My classmate Sam wrote me, “To review: I’m not sure when we spoke, but it didn’t really feel that long ago … and from there you have written your essays, applied and now gone to interviews. Shazam!” He will be a great chaplain, too. (Along with the male interviewer at TWMC, I mean.)
Last week I finally got to sit down and open a book, which I’ve been meaning to do since my last day of work, nearly three weeks ago. I’m going to read Ron Chernow’s books about George Washington and Alexander Hamilton this spring if it kills me. While I was reading one afternoon, I noticed Hammett giving me a severe look, as befits a cat who earlier that day had been stuffed into a box and conveyed against his wishes to the vet’s to have his thyroid checked. His weight had edged up slightly, which is good, and the next day, I learned that his kidneys and thyroid are both looking great, so I can go four to six months before the next recheck if everything seems fine.
I spent a bit longer at the soup kitchen than usual last Thursday, moving around as gently and consciously as possible. After observing me for a while, one guest told me, “You’re really kind.” I’m glad that my efforts to take great care are interpreted that way. That is how they are intended.
On Friday I got an email inviting me to be a part of the summer clinical pastoral education program at VFMC and have sent in my acceptance letter. Doing CPE in the summer is a key part of my plan for best use of the next several months and a crucial step in discerning when, how or if to pursue becoming a certified chaplain.

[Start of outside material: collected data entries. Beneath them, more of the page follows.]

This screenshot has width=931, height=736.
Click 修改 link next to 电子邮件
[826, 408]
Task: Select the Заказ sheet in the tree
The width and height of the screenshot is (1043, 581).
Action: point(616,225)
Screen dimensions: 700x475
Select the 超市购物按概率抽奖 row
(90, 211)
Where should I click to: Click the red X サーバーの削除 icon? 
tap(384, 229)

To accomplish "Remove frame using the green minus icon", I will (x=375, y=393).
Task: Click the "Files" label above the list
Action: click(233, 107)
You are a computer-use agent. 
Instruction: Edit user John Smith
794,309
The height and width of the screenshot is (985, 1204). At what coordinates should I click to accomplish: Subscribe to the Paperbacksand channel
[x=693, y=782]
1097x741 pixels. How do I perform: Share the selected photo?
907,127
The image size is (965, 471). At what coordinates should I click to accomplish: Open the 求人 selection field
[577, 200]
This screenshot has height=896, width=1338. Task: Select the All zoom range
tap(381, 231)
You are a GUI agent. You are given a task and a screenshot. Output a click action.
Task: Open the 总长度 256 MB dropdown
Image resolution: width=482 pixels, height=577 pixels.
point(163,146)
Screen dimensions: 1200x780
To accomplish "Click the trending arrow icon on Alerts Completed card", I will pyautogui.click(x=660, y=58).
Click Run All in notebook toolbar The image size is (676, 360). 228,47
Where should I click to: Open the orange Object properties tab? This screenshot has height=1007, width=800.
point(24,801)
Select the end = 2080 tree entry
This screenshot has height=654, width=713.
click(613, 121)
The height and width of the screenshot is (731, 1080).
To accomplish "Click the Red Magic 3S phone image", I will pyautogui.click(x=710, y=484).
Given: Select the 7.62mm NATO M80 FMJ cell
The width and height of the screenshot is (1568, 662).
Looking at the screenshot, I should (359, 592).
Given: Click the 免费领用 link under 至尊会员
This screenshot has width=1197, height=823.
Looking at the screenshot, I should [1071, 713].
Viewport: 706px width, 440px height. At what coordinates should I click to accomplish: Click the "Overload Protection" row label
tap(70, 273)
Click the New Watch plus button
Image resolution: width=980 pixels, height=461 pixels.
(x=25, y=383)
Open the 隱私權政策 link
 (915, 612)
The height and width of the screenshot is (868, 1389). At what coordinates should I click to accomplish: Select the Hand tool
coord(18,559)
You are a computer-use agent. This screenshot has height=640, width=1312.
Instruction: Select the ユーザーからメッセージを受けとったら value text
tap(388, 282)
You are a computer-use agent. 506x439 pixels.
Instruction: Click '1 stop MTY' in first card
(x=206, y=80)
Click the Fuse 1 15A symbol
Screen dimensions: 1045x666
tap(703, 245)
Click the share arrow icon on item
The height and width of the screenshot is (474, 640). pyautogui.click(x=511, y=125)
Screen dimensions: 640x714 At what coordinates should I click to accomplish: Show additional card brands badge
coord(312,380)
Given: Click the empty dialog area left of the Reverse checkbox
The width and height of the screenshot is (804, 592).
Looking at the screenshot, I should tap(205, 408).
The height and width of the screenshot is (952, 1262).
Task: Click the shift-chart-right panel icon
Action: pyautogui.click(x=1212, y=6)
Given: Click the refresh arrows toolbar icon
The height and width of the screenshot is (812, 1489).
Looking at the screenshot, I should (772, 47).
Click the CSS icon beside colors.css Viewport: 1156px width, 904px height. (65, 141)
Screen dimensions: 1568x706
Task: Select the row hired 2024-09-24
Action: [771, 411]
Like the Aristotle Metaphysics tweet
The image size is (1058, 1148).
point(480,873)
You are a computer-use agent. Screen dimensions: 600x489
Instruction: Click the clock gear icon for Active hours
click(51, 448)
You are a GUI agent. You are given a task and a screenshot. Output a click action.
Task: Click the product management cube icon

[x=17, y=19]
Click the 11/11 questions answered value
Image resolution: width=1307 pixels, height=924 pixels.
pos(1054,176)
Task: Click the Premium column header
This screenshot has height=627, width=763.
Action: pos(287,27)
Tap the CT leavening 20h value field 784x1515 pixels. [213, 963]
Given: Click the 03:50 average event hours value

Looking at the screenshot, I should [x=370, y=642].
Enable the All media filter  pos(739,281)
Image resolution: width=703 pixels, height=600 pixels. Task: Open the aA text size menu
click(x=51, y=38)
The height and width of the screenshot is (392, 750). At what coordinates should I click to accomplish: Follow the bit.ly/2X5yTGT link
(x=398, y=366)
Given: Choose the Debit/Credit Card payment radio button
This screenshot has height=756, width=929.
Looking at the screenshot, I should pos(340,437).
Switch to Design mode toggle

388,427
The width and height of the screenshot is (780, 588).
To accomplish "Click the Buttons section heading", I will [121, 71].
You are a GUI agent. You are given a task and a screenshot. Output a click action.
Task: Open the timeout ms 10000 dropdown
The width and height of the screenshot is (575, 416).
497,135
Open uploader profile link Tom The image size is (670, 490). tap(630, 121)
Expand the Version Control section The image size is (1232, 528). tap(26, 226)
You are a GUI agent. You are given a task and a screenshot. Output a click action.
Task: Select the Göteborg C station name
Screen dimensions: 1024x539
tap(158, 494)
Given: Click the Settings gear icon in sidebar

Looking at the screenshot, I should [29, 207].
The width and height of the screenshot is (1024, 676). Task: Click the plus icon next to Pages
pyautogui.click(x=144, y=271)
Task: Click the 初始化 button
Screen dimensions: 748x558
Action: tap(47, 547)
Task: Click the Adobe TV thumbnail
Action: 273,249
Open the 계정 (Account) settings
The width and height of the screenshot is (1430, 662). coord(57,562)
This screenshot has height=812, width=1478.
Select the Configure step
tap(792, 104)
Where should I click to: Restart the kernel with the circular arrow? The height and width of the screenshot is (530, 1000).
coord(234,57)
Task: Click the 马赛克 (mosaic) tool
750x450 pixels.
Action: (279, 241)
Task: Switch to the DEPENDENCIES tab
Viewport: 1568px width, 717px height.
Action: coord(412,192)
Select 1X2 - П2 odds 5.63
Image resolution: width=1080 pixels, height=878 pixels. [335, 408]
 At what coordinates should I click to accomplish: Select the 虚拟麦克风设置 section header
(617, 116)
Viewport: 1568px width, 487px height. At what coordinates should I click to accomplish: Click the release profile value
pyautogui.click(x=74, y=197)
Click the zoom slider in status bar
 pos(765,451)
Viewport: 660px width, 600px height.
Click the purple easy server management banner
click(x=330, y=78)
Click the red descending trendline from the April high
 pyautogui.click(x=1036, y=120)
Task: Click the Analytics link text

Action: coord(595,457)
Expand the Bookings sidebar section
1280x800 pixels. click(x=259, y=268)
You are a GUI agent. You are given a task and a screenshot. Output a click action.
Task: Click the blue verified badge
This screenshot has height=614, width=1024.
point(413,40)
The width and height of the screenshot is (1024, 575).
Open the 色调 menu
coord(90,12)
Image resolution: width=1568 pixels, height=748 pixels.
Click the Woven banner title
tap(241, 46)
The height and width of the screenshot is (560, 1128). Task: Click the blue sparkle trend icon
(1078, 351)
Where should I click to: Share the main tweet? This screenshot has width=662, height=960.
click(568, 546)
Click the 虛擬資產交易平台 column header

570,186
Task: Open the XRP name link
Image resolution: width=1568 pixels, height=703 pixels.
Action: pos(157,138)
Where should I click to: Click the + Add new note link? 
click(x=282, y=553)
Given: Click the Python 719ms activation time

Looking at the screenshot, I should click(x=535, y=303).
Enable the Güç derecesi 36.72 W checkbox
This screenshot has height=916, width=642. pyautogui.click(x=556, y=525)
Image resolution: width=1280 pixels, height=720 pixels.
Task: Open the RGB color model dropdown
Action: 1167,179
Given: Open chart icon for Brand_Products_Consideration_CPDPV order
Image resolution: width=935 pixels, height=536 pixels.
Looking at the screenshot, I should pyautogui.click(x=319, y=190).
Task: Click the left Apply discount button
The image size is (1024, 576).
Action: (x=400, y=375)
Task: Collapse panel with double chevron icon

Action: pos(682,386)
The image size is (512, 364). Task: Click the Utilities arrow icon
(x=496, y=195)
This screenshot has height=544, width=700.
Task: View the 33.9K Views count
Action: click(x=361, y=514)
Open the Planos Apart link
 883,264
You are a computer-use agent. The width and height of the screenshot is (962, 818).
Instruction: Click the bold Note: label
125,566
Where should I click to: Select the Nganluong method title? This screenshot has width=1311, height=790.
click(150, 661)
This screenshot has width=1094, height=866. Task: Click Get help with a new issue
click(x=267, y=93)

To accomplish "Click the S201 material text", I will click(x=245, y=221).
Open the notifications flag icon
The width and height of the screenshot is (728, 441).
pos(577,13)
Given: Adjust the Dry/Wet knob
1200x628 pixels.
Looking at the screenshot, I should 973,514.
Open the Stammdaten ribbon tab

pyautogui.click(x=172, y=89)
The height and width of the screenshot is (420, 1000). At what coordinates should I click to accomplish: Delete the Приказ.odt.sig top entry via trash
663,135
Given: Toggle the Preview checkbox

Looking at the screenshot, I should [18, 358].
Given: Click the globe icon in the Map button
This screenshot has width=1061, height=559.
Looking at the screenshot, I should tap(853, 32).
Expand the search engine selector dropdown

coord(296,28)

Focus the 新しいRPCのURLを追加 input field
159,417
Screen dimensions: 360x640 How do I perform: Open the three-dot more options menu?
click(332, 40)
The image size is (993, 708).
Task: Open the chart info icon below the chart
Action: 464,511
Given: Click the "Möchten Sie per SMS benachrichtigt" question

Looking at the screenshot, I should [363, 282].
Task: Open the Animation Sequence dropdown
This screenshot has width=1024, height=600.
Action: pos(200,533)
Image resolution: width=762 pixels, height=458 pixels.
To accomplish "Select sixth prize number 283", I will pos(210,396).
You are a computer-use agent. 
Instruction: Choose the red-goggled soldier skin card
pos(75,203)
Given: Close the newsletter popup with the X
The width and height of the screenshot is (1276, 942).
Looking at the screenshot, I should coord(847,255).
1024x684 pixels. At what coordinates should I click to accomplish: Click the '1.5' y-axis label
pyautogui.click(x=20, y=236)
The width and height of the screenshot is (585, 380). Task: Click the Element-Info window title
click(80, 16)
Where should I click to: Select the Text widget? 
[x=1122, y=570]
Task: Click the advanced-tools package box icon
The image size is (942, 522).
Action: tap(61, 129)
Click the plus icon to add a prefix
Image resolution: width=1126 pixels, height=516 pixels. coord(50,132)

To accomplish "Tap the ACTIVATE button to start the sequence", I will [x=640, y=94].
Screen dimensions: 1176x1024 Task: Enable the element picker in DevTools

F. and I had a very pleasant and harmonious weekend, during which called me his “beautiful chaplain,” as he now and then does, and I responded that he was an “hombre guapo y alto—is that how you say ‘tall, handsome man’ in Spanish?”
He said that wasn’t quite right.
“Well, then, how do you say it?”
“It depends on the time and place.”
“OK, then how did you say it in Pittsburg, California, in the 1960s,” which is where and when he was a teenager in a Spanish-speaking family.
“Tall brother, how you doin’? You look good!”
By the weekend, I was on page 100 of Ron Chernow’s 817-page book about George Washington. I thought it was going to be a laborious ordeal to read, but it’s genuinely captivating.